For the LL’s the council would help tenants with deposits if needed, they had a priority service if your tenant got into arrears for switching to payment to LL’s and you could, for a reasonable price, sign up to use the council repairs service which gave you access to 24 hour repairs.

It was a brilliant scheme. Especially as it coincided with a glut of social housing being built. So lots of the shit landlords who wouldn’t sign up suddenly found it difficult to find tenants. Quite a number of them sold up.

It also helped tenants like mine who got a social housing place, because the council had people looking I could waive the notice period for my tenants because I had people wanting to move in rig away - so they didn’t get caught with two rent periods.

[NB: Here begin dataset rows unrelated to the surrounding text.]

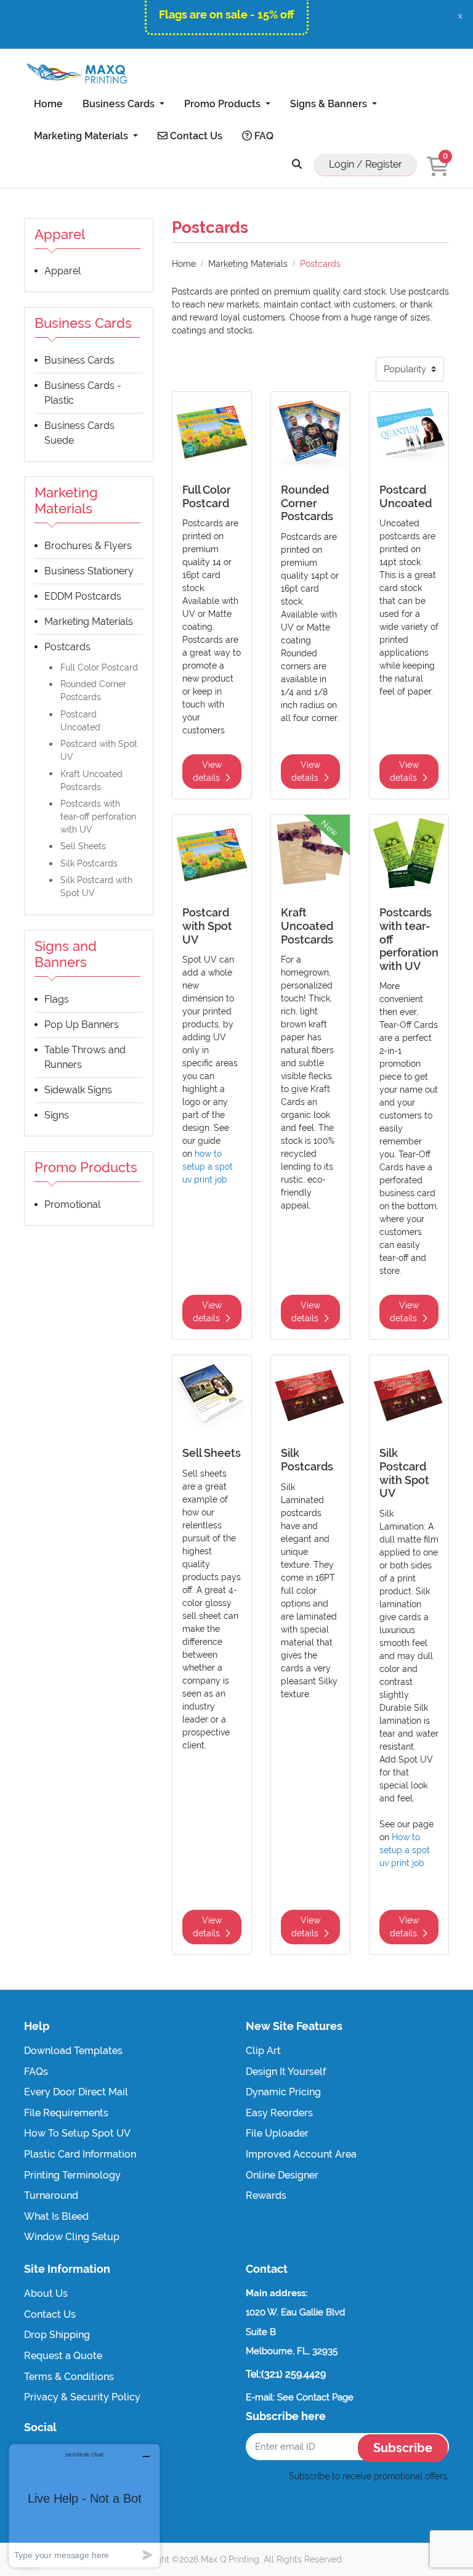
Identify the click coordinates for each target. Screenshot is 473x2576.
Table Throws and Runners (85, 1057)
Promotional (72, 1204)
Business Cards (79, 360)
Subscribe (402, 2447)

Sadly cutbacks mean the housing officer who basically ran the scheme is no longer in post and the whole thing has been scrapped. It’s such a shame as everyone benefitted - especially the tenants who had a little bit of security that the LL’s were decent LL’s.

knickersniff · 01/07/2022 19:34

I'm now thinking it might not be a bad idea to approach our landlord and see if he was thinking of selling .. we love the house & location but worried about giving him the jitters and he'l serve us our notice and their is nothing to buy round here .

BMW6 · 01/07/2022 20:43

I don't see why you asking LL if they are looking to sell will give the the jitters.

Why would it?

BMW6 · 01/07/2022 20:44

Meant to say, great idea to ask. Worst answer = No? So you'd be no worse off.